INTRODUCTION AND OBJECTIVES: Significant secondary tricuspid regurgitation (STR) is associated with poor prognosis, but its heterogeneity makes predicting patient outcomes challenging. Our objective was to identify STR prognostic phenogroups. METHODS: We analyzed 758 patients with moderate-to-severe STR: 558 (74 ± 14 years, 55% women) in the derivation cohort and 200 (73 ± 12 years, 60% women) in the external validation cohort. The primary endpoint was a composite of heart failure hospitalization and all-cause mortality. RESULTS: We identified 3 phenogroups. The low-risk phenogroup (2-year event-free survival 80%, 95%CI, 74%-87%) had moderate STR, preserved right ventricular (RV) size and function, and a moderately dilated but normally functioning right atrium. The intermediate-risk phenogroup (HR, 2.20
95%CI, 1.44-3.37
P <
.001) included older patients with severe STR, and a mildly dilated but uncoupled RV. The high-risk phenogroup (HR, 4.67
95%CI, 3.20-6.82
P <
.001) included younger patients with massive-to-torrential tricuspid regurgitation, as well as severely dilated and dysfunctional RV and right atrium.
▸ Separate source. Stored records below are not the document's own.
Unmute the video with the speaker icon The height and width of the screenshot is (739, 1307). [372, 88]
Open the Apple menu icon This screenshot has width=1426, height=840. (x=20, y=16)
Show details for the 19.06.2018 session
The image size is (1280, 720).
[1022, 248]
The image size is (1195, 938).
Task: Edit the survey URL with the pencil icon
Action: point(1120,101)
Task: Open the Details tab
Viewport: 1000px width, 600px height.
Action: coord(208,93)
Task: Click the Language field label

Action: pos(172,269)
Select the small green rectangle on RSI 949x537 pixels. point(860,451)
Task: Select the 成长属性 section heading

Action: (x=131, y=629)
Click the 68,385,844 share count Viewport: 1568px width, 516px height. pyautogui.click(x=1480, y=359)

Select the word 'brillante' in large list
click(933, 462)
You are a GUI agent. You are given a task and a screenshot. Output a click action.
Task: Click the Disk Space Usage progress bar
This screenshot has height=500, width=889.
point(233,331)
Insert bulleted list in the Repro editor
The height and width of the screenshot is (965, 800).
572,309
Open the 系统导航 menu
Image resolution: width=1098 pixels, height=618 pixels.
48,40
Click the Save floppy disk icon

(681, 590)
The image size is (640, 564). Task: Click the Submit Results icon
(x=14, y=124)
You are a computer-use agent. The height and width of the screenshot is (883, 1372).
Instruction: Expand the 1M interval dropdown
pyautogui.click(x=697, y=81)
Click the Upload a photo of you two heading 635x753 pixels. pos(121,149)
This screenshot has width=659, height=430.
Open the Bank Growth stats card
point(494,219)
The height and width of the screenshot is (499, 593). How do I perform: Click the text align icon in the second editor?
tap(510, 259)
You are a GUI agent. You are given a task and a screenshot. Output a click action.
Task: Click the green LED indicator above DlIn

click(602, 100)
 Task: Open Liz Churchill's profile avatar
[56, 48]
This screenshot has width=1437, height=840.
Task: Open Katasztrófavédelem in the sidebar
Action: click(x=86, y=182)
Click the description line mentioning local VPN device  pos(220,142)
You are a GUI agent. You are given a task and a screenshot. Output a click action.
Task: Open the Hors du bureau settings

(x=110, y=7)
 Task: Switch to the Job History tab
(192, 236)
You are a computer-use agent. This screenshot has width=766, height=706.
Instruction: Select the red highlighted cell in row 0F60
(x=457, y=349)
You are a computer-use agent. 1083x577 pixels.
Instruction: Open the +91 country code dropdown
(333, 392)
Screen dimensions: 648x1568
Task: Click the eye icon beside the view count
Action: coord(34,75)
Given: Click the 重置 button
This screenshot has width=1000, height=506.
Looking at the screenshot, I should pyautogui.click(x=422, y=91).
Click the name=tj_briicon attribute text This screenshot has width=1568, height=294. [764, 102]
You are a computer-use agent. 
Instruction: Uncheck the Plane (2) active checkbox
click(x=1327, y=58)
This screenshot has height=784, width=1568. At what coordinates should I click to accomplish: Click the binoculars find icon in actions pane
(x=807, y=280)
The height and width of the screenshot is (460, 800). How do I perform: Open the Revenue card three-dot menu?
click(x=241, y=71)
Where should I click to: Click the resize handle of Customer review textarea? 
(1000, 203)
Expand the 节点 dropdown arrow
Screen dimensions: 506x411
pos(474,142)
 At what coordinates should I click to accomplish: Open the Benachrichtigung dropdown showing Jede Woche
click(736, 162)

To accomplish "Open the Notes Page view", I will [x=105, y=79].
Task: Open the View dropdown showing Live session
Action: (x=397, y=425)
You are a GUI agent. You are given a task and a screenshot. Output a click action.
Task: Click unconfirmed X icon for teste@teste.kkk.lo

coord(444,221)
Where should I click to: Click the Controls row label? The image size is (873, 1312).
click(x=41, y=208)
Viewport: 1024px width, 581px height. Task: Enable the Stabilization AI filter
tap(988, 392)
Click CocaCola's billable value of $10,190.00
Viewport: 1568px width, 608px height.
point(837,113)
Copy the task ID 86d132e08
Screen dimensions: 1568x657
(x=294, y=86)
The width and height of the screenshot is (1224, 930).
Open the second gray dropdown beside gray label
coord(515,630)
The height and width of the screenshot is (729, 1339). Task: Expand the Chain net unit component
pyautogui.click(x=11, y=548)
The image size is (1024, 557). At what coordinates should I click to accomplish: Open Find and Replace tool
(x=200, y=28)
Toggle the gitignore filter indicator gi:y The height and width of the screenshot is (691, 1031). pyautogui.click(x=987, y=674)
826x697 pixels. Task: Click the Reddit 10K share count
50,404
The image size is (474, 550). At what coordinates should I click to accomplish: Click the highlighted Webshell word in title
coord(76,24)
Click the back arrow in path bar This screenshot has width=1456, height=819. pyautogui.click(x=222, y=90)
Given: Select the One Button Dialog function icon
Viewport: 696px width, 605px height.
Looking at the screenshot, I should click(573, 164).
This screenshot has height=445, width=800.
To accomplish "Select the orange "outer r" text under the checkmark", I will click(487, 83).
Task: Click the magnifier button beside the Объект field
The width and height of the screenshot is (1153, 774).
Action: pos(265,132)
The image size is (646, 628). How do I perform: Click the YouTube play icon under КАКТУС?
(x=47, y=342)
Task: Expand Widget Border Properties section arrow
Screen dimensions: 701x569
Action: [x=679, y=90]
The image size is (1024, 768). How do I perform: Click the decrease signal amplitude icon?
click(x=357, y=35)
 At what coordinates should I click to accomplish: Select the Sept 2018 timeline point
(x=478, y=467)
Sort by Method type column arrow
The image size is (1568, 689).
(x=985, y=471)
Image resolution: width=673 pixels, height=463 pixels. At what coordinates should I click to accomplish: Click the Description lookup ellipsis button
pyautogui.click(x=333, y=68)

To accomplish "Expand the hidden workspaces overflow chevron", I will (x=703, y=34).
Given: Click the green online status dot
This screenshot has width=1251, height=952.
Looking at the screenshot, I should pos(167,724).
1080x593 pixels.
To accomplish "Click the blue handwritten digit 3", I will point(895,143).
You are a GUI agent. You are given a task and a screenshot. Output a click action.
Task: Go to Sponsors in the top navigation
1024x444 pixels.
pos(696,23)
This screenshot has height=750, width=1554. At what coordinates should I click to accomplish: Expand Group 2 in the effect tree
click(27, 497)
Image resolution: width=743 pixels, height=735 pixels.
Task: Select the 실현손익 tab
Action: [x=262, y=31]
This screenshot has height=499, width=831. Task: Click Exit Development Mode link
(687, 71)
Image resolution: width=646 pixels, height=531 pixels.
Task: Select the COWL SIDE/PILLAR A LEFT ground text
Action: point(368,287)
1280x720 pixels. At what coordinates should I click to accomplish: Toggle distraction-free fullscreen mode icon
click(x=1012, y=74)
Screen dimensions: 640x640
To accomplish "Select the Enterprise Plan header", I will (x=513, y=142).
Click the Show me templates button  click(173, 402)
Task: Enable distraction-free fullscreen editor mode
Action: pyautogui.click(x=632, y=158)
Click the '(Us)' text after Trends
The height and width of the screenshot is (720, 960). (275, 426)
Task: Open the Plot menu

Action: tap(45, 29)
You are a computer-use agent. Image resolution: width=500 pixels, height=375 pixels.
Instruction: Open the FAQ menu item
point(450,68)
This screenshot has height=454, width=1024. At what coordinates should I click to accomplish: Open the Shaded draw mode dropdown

Multivariable analysis confirmed the clustering as independently associated with the composite endpoint (HR, 1.40
95%CI, 1.13-1.70
P = .002). A supervised machine learning model, developed to assist clinicians in assigning patients to the 3 phenogroups, demonstrated excellent performance both in the derivation cohort (accuracy = 0.91, precision = 0.91, recall = 0.91, and F1 score = 0.91) and in the validation cohort (accuracy = 0.80, precision = 0.78, recall = 0.78, and F1 score = 0.77). CONCLUSIONS: The unsupervised cluster analysis identified 3 risk phenogroups, which could assist clinicians in developing more personalized treatment and follow-up strategies for STR patients.